‘Unsane’: mais uma volta na montanha russa de Steven Soderbergh
A carreira de Steven Soderbergh tem sido uma autêntica montanha russa, sendo provavelmente um dos realizadores de topo com maiores altos e baixos.
Se olharmos para o inicio de carreira do realizador americano nem podemos de todo criticar: Sex, Lies, and Videotape (1989), King of the Hill (1993) e The Underneath (1995) foram relativamente bem recebidos, principalmente o primeiro, o que lhe valeu um grande reconhecimento nos Estados Unidos. Ainda que pelo meio tenha havido um Kafka (1991) bastante criticado, mas que é uma obra bastante interessante, principalmente do ponto de vista técnico.

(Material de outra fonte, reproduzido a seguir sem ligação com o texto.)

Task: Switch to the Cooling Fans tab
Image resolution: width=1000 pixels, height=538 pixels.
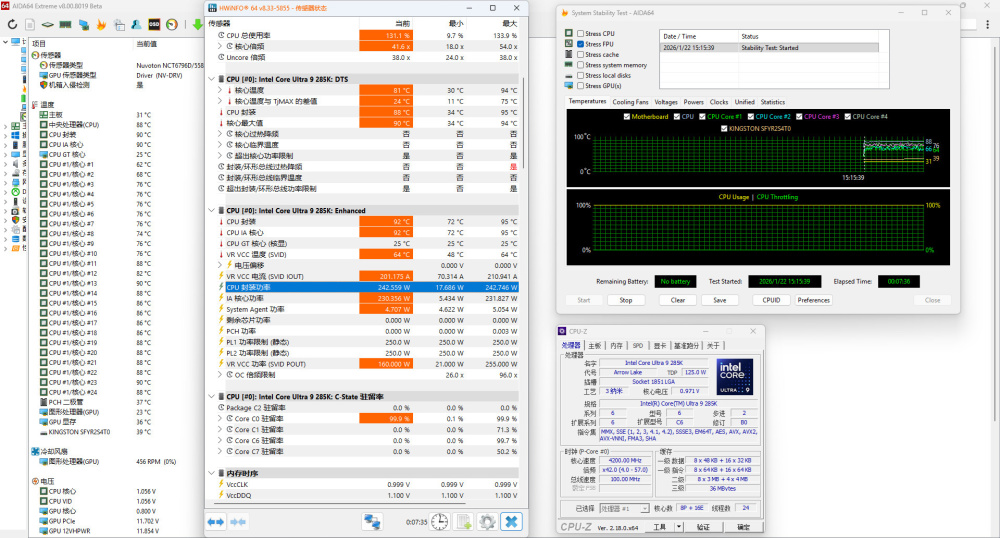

Soderbergh sempre revelou uma grande capacidade de realização, principalmente na forma como mistura géneros e estilos. Não há na sua filmografia um filme exactamente igual a outro, todos seguem regras e leis próprias, mesmo dentro do próprio género, o que por vezes prejudica o trabalho do realizador.

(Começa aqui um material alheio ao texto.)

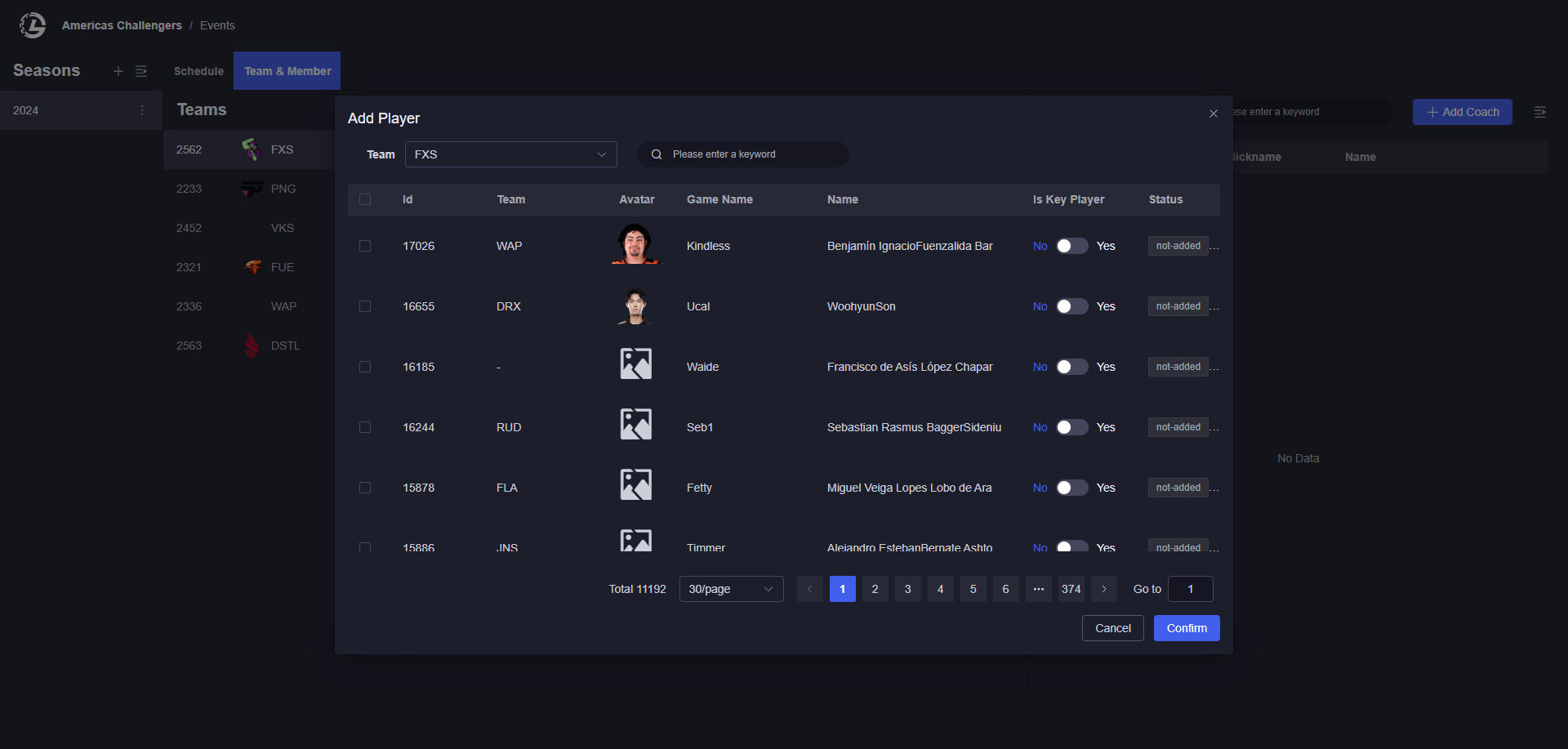This screenshot has width=1568, height=749.
Task: Go to page 374
Action: (1071, 589)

De 2000 a 2001 Soderbergh criou três filmes que ficaram para a história do cinema moderno e que o elevaram ao patamar de topo no cinema mundial: Erin Brockovich (2000), Traffic (2000) e Ocean’s Eleven (2001). Três filmes distintos que cativaram pessoas distintas.

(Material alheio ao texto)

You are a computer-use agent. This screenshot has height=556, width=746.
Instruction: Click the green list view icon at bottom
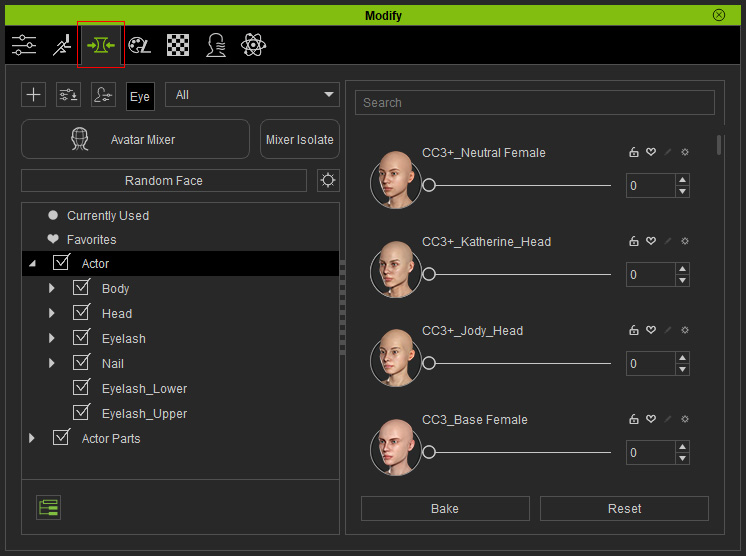click(49, 507)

Agora, em 2018, e após a comédia negra a la Coen brothers (Logan Lucky), o realizador salta para um novo estilo na sua filmografia: o horror. Unsane é um filme sobre perspectivas. O que para uns é visto de uma forma, para outros é outra realidade completamente diferente. Este pequeno detalhe pode fazer a diferença entre uma pessoa sana e outra completamente insana. Qual é a diferença entre ambas? Segundo Soderbergh são apenas pequenos detalhes.
Sawyer (a brilhante Claire Foy da série The Crown) é involuntariamente submetida a uma instituição mental, onde vai encontrar pessoas mais insanas e outras mais menos sanas. O ponto principal na narrativa é o momento em que Sawyer encontra David Strine (Joshua Leonard), um lunático que a persegue há dois anos e em cidades diferentes. É neste momento que a realidade sana de Sawyer se cruza com a insana. Será este homem real? Estará ele mesmo aqui? Soderbergh conduz a narrativa (e a realização) de forma a fazer questionar o espectador sobre esta realidade. É brilhante a forma como o realizador introduz diversas personagens para criar confusão no espectador, mas também é brilhante a forma como filma e como o filme está montado, quase como se fosse um documentário. O uso deste estilo oferece-lhe um tom real, fazendo com que comecemos nós próprios a questionar o que é que estamos realmente a ver.
Já Claire Foy é claramente a estrela deste filme. A sua interpretação vai além de intensa e demonstra a versatilidade da actriz, assim como a sua profundidade dramática e capacidade de representar no extremo. Sawyer é uma personagem ambivalente, frágil e forte ao mesmo tempo, com garra para dar e vender. A construção dessa personagem parte do realizador e argumentista, mas também da própria actriz, que entrega assim um papel brilhante, um dos melhores de 2018.
Mas Joshua Leonard não fica atrás de Claire e interpreta aqui um maníaco obsessivo, tão real que nos deixa com medo de quantas pessoas poderão existir realmente assim por este mundo fora.
Pelo meio há ainda tempo para Juno Temple brilhar como Violet e de Soderbergh brincar com a montagem e todo o realismo de cada cena.
Unsane não é um filme brilhante, tem as suas falhas, principalmente na parte final, onde seria esperado um twist, ou alguma carga dramática mais profunda. A realização pode por vezes ser irritante e alguns personagens poderiam ter tido maior influência. No final de tudo fica um filme bastante interessante, com uma interpretação brilhante e um excelente exercício de horror/thriller, demonstrando que Soderbergh está aí para as curvas, desafiando-se a si próprio enquanto artista e criador.